▸ Material provided

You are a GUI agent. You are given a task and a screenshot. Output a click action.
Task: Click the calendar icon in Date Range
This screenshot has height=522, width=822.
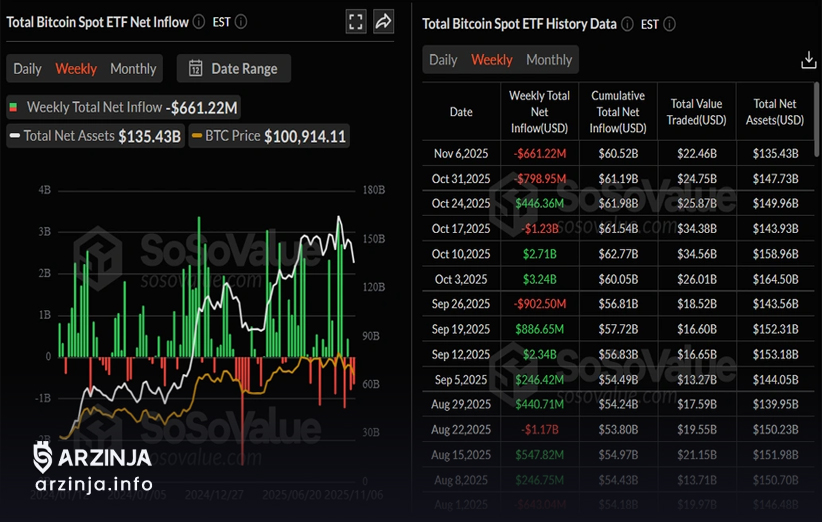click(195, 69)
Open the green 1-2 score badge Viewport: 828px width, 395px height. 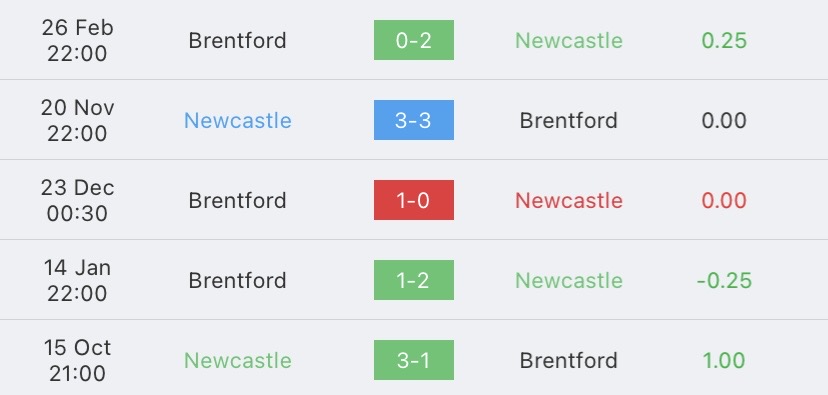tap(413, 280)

▸ The problem
Locate every line above that contains the string "screenshot", and copy each such line in full. The match is case-sensitive.

▸ Completed task
You are a GUI agent. You are given a task and a screenshot. Output a click action.
This screenshot has height=522, width=822.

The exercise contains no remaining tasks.